> [Your instructions]
List each line below that contains the string "should", treating uppercase and lowercase as different.

++++ Records provided ++++

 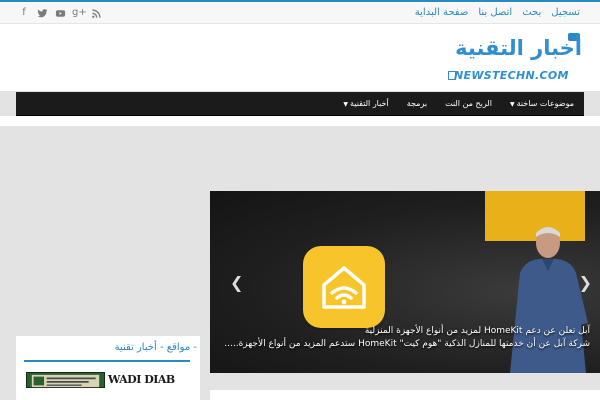 I want to click on widget-title: - مواقع - أخبار تقنية, so click(x=156, y=348).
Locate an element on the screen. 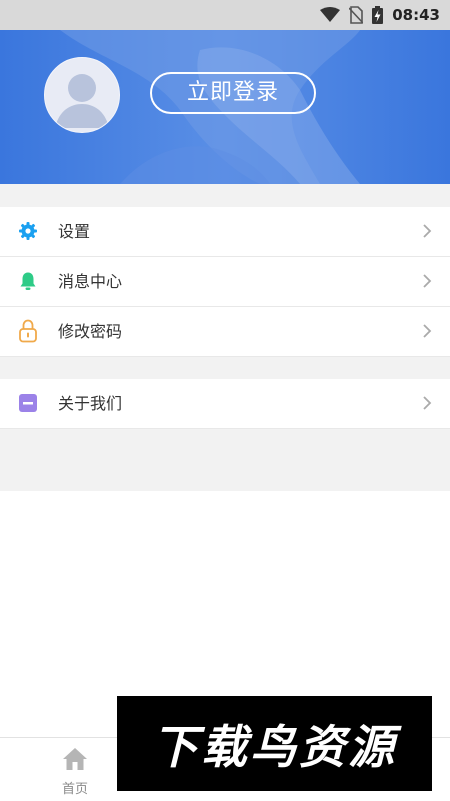 The image size is (450, 801). about-menu: 关于我们 is located at coordinates (225, 404).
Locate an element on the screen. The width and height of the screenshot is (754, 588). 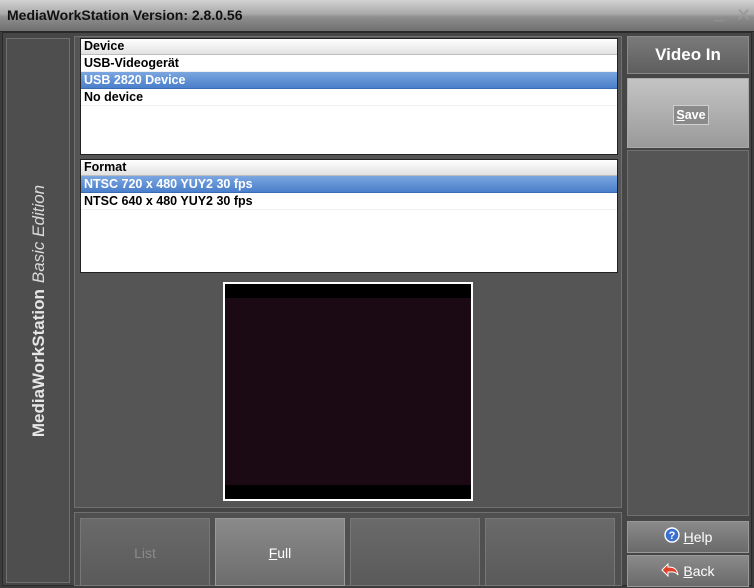
title-bar: MediaWorkStation Version: 2.8.0.56 _ ✕ is located at coordinates (377, 16).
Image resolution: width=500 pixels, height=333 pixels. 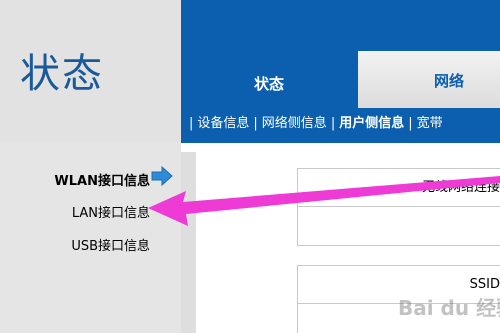 I want to click on watermark: Bai du 经验, so click(x=449, y=308).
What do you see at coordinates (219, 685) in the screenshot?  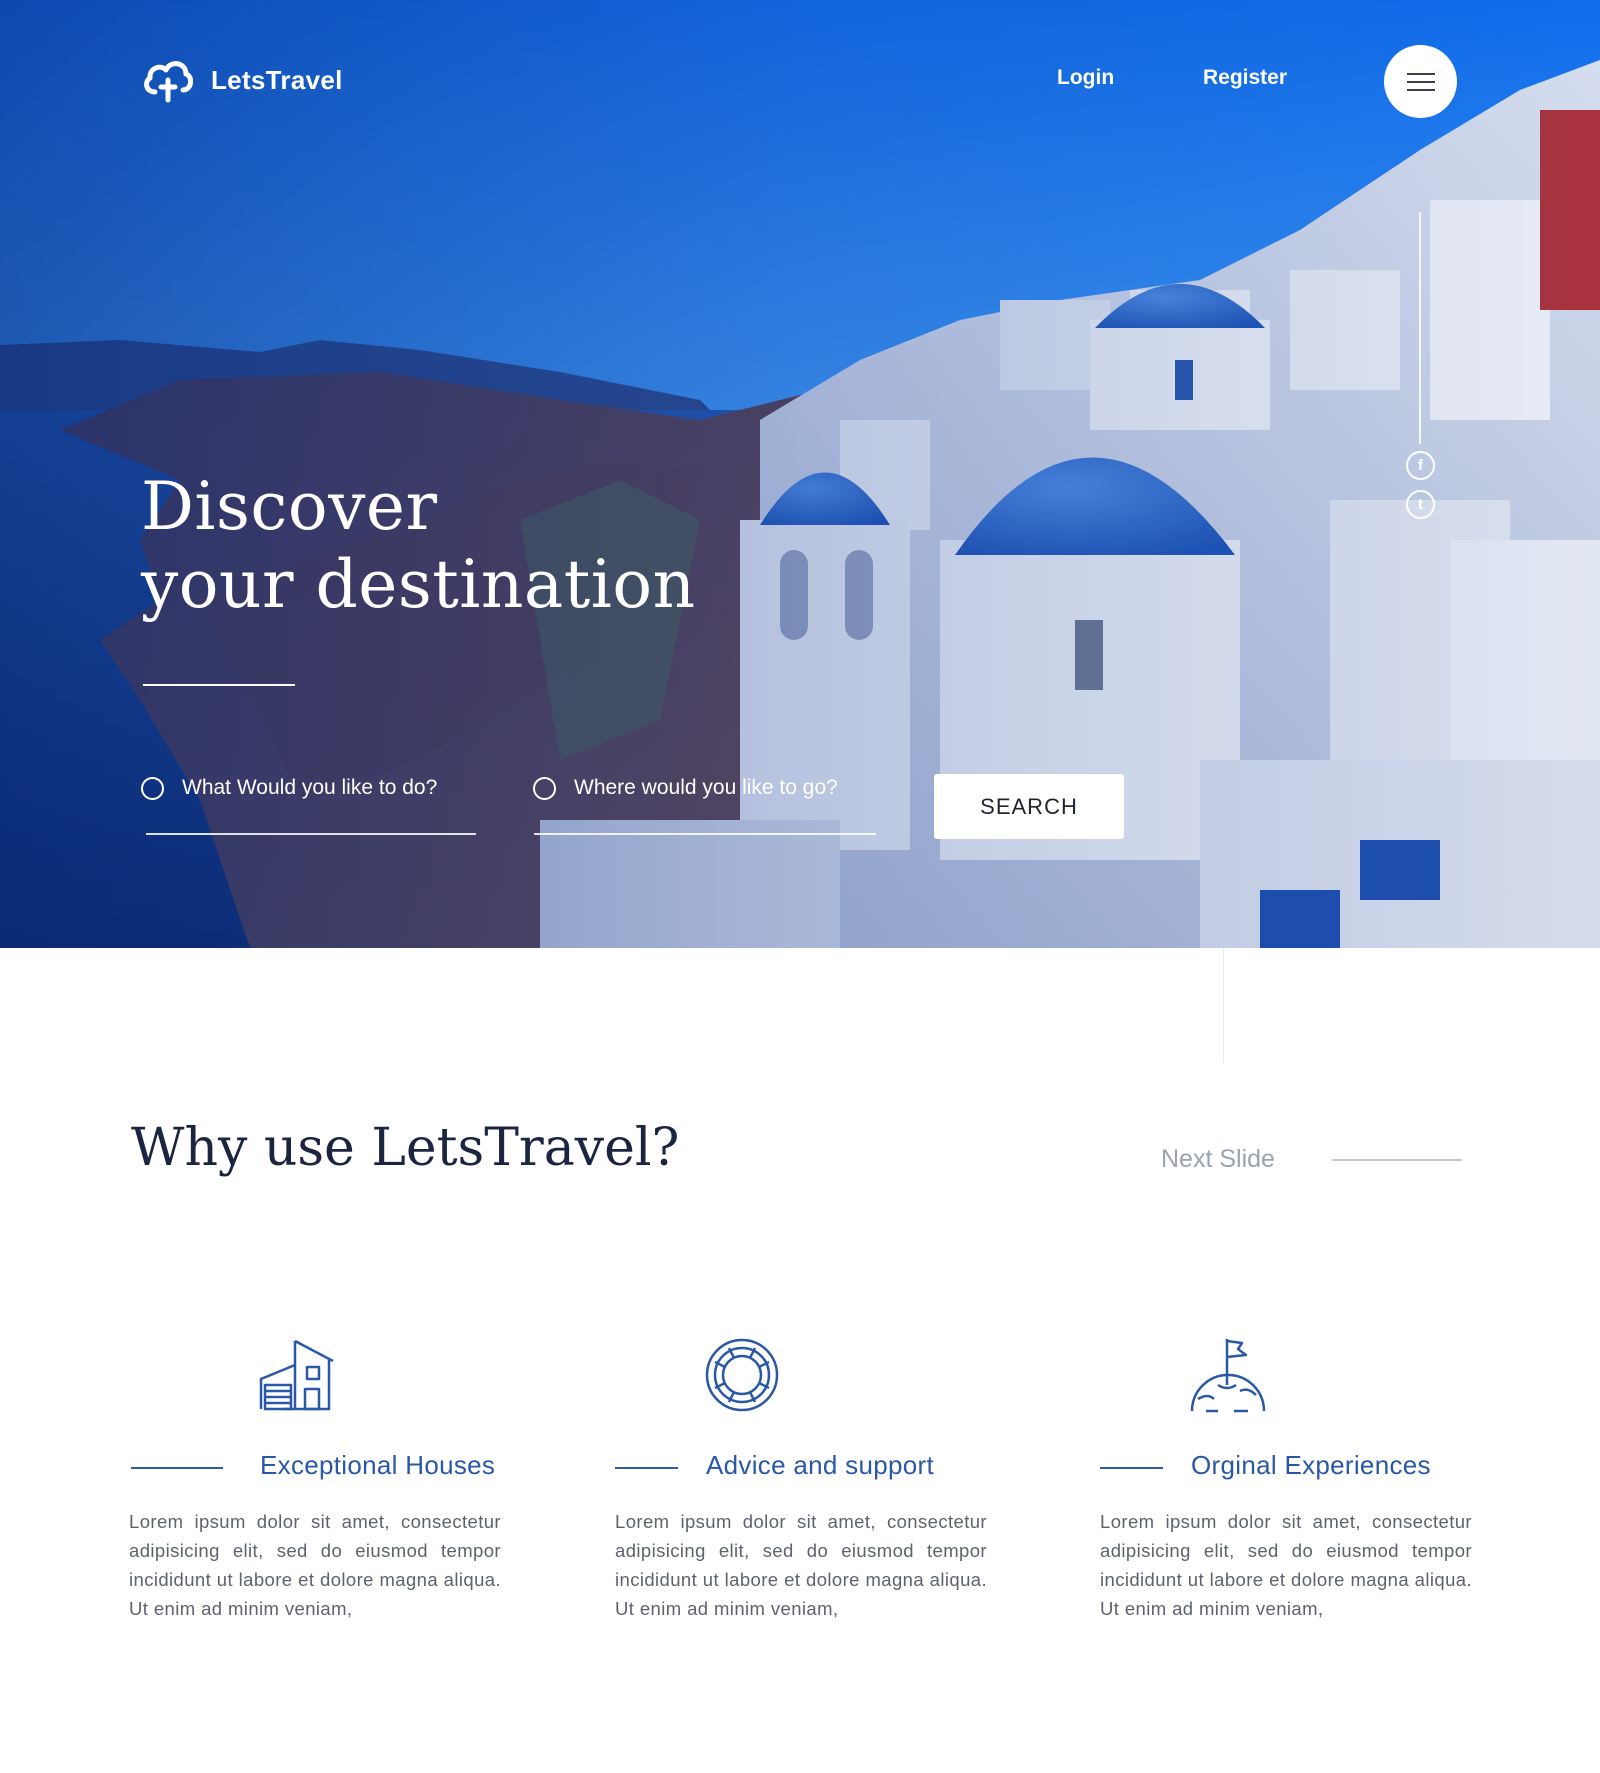 I see `hero-underline` at bounding box center [219, 685].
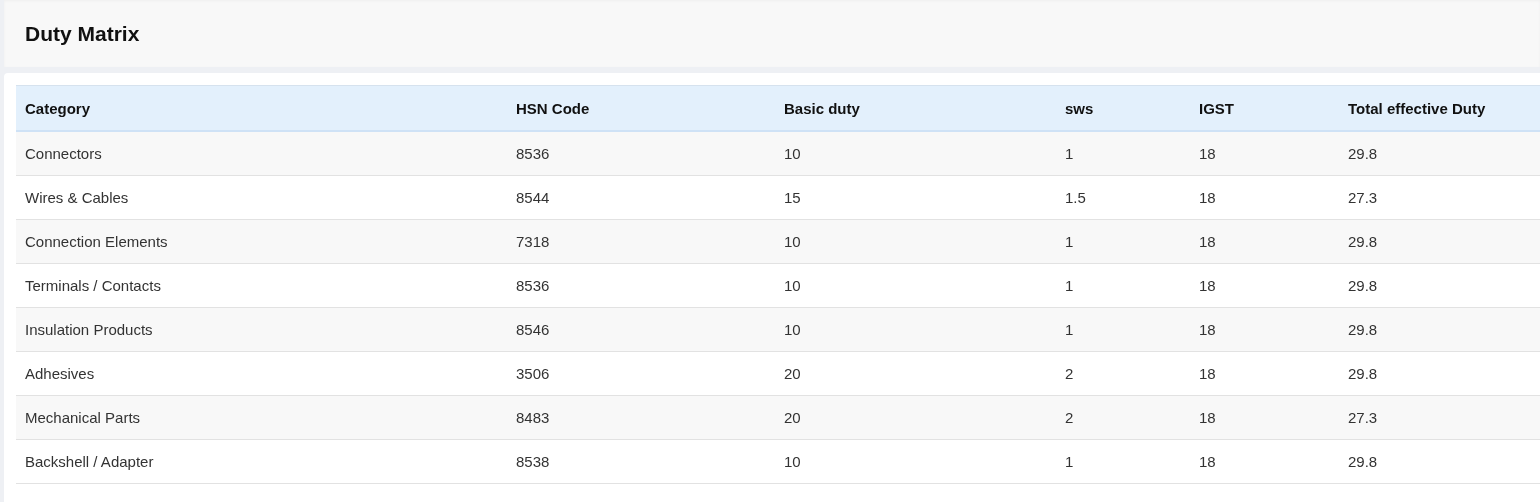  Describe the element at coordinates (916, 108) in the screenshot. I see `column-header: Basic duty` at that location.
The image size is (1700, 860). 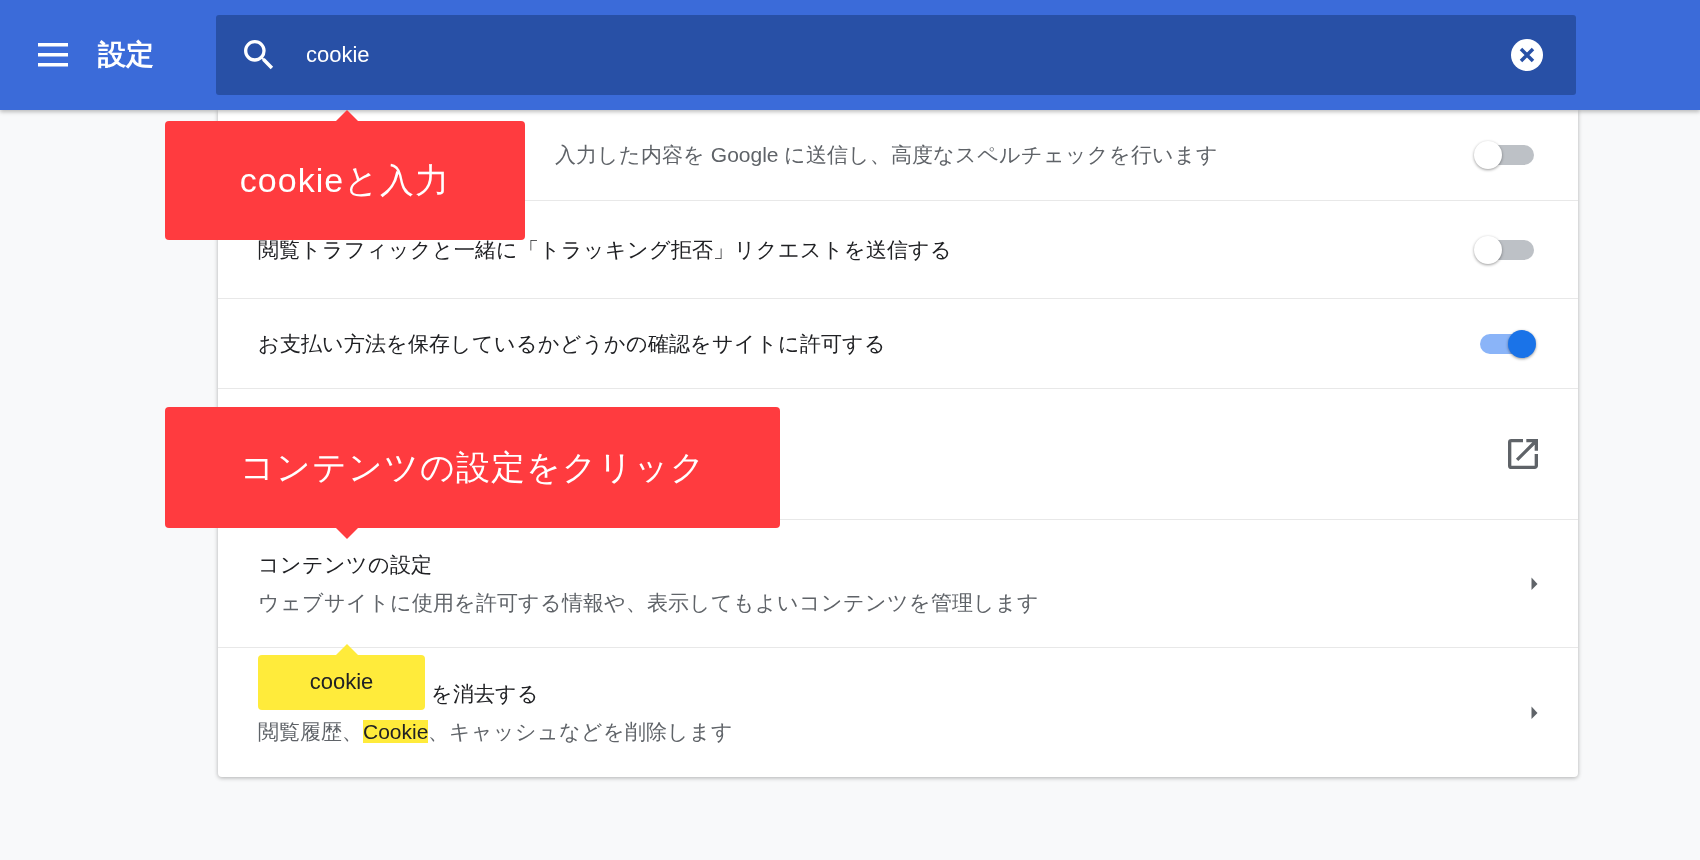 I want to click on clear-search-icon, so click(x=1527, y=55).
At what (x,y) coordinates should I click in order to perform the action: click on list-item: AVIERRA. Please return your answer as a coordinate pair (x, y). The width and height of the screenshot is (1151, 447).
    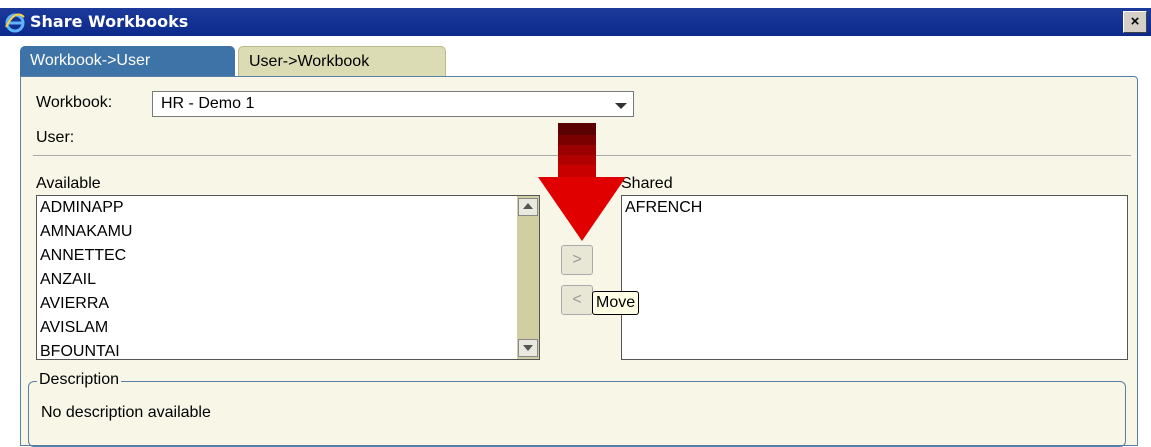
    Looking at the image, I should click on (288, 304).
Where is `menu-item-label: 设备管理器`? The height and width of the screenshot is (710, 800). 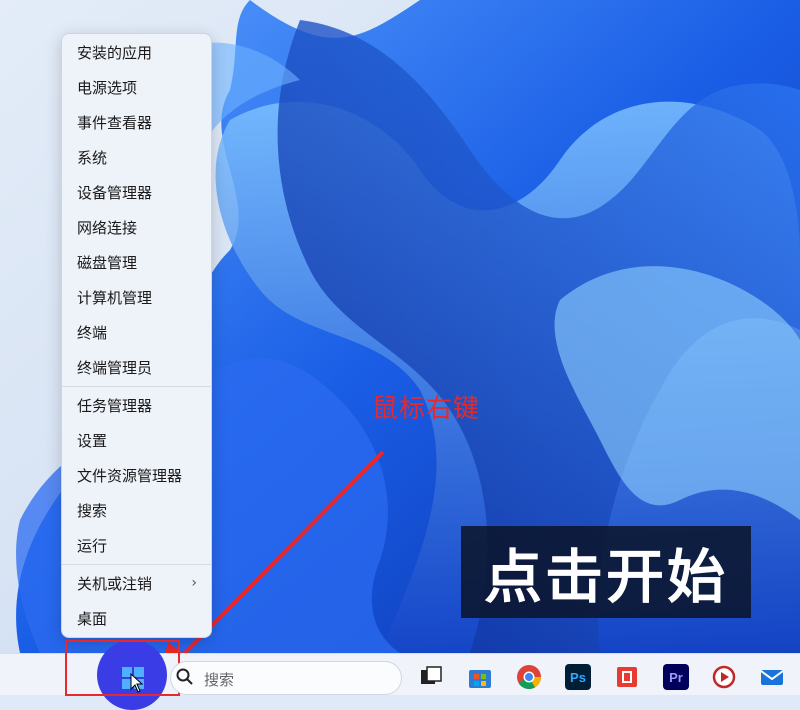 menu-item-label: 设备管理器 is located at coordinates (115, 192).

++++

> [Task response]
At what (x,y) coordinates should I click in order to perform the action: click on list-item: AVIERRA. Please return your answer as a coordinate pair (x, y). The width and height of the screenshot is (1151, 447).
    Looking at the image, I should click on (288, 304).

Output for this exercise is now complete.